_SUPPLIED MATERIAL:_
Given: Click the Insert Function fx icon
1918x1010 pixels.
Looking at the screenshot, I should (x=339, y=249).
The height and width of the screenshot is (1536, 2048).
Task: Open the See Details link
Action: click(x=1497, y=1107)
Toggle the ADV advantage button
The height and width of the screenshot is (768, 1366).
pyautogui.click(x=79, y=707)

_PROBLEM STATEMENT:_
Could you output every line of the material above verbatim, with nothing changed, added, or left out?

_WORKED ANSWER:_
Given: Click the Insert Function fx icon
1918x1010 pixels.
Looking at the screenshot, I should (x=339, y=249).
The height and width of the screenshot is (1536, 2048).
Task: Open the See Details link
Action: click(x=1497, y=1107)
Toggle the ADV advantage button
The height and width of the screenshot is (768, 1366).
pyautogui.click(x=79, y=707)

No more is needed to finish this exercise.